Re (tilly) 1: Some of use just want to know the basics
by tilly (Archbishop) on Jan 25, 2001 at 08:31 UTC
    What is wrong with cut-and-paste? Well our resident wizard said it very well in On reinventing the wheel.

    As for general advice, well that is a huge topic. I would suggest trying to learn to think beyond the next line of code. Books like Code Complete, The Pragmatic Programmer, some more reviewed ones and many others are good. There are a lot of good design discussions here.

    And contrary to what people here have said, there is at least one fairly large piece of software that is actively used and complete. Donald Knuth declared on Oct 3, 1990 that TeX and Metafont were feature complete and would only get bug fixes. At the time TeX was at version 3.1. There have been 2 releases since then. From the summer of 1993 onwards the version of TeX has stood at 3.1415.

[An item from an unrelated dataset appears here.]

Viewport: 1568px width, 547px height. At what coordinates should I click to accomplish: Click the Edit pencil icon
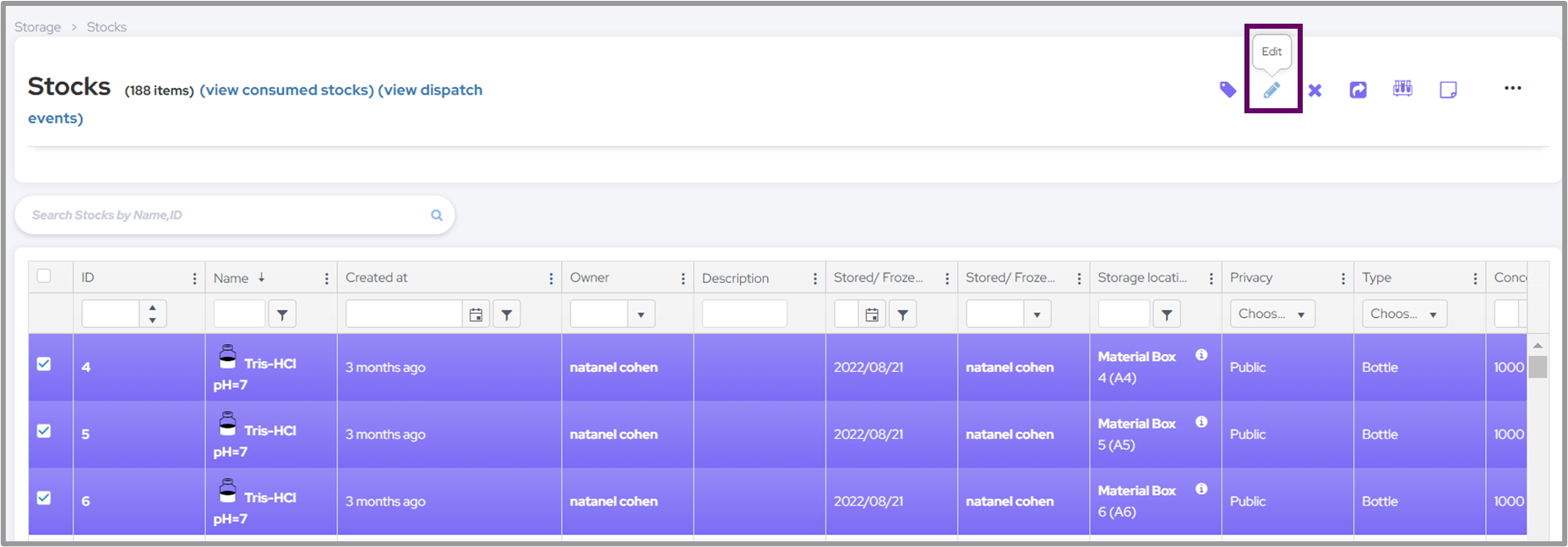[x=1271, y=90]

    It is today used by perhaps a million people, and in several specialty areas (eg publishing math) is the standard. OTOH Knuth is, well, Knuth... :-)

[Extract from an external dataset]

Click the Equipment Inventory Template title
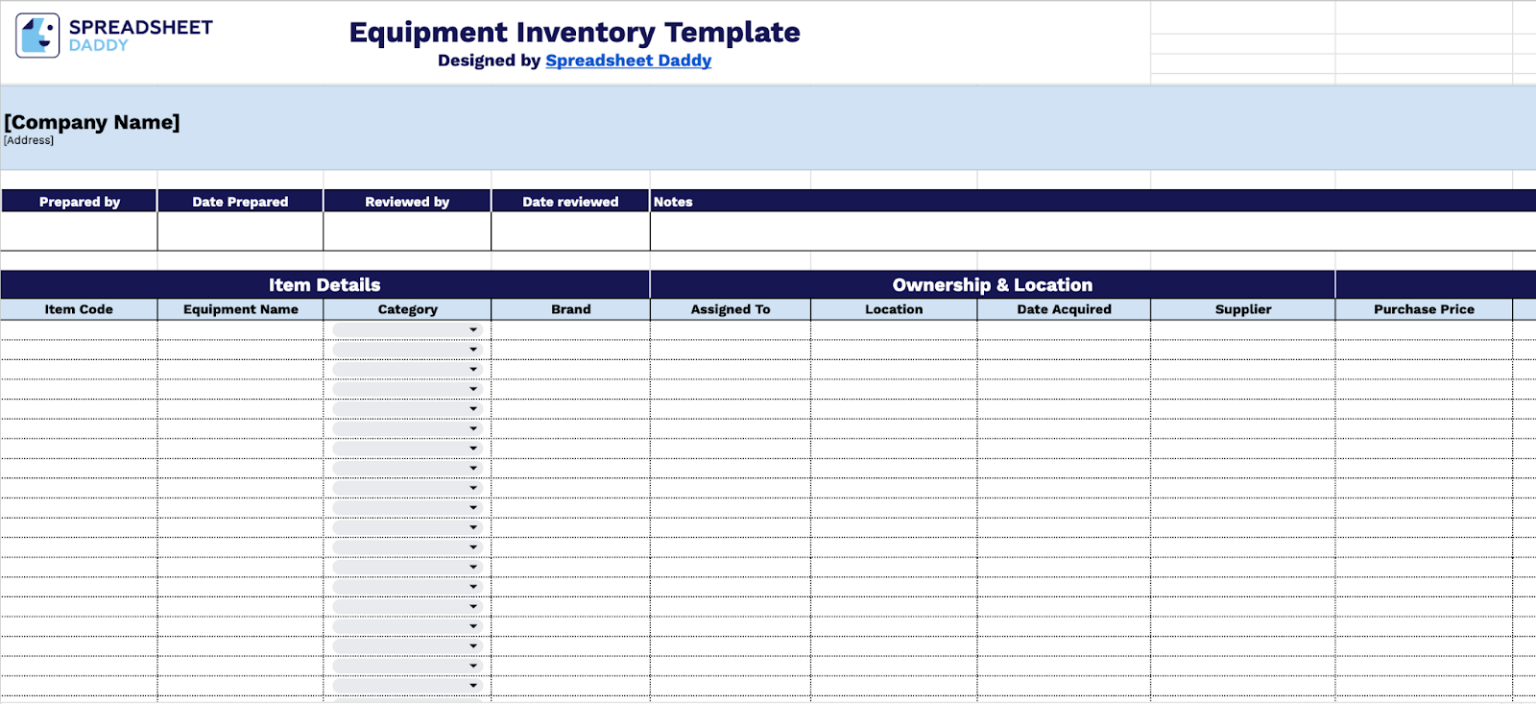The width and height of the screenshot is (1536, 704). point(574,32)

Re: Some of use just want to know the basics
by Beatnik (Parson) on Jan 24, 2001 at 22:04 UTC
    1. Sometimes it takes self-confidence to keep you going on the code, since the aim might seem a bit too high, but as Jeff says, too much will kill you uhm spoil it :) The difference between commercial projects and personal projects (or non-commercial if you will) has a great deal to do with expectations. Altho the users will always want more, on personal projects you have complete freedom (well, uhm usually :) )
    2. IT = learn ad infinitum. There are always new things to learn, always unknown territory. Take small steps. Don't aim TOO high. Learning the hard way, is the best way. Don't be afraid to roll your own code (I might get --'ed for saying this :) ) , but look at alternatives as well. Don't take things for granted. Read the perlstyle.
    3. You won't learn a thing if you don't look into the code you copy/paste. You might learn what something does, but not why it does so. Look up the functions you use in the perlfunc, look at how other people use the functions but don't follow it blindly.


    Greetz
    Beatnik
    ... Quidquid perl dictum sit, altum viditur.
Re: Some of use just want to know the basics
by clemburg (Curate) on Jan 25, 2001 at 15:55 UTC

    1. Is it just a matter of programming self-confidence, to be able to say "this is finished and correct", without a uneasy sense that there may possibly still be a mistake somewhere.

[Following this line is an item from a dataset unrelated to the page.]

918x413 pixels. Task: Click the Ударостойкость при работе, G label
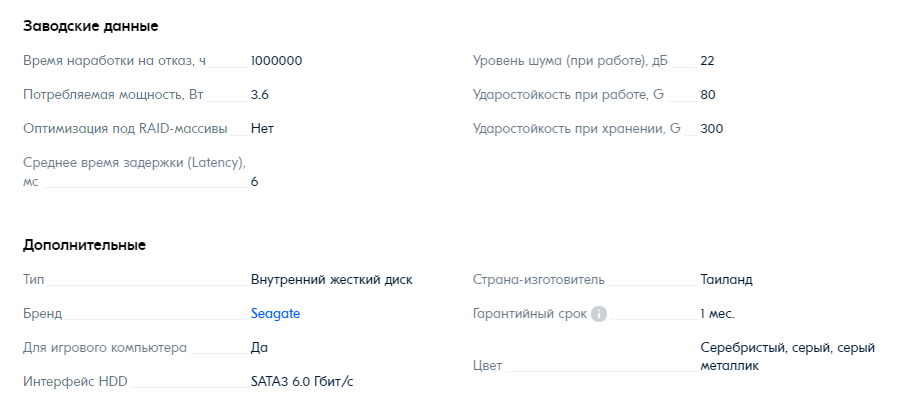(x=567, y=95)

    No. You can and should write tests that verify your claims about your software. If your software beats the tests, you can say "this is finished and correct, as far as my tests go", which is quite an achievement over the state where you just have beliefs about the software. Single-stepping your code in a debugger (small pieces!) also helps in assuring yourself that your software does what you think it does. Code reviews by others are another good thing to increase your confidence. Giving your users a chance to give you feedback, and then listening to them, is helpful, too.

    2. What would you advice a "I just want to apply the basics correctly" type of monk like me?

    To gain confidence? Read a lot of code, write a lot of code. Try things, don't be afraid. Write tests. Debug your programs, even if you think there are no mistakes. Have others review your code. Have others use your code. Reuse your own code.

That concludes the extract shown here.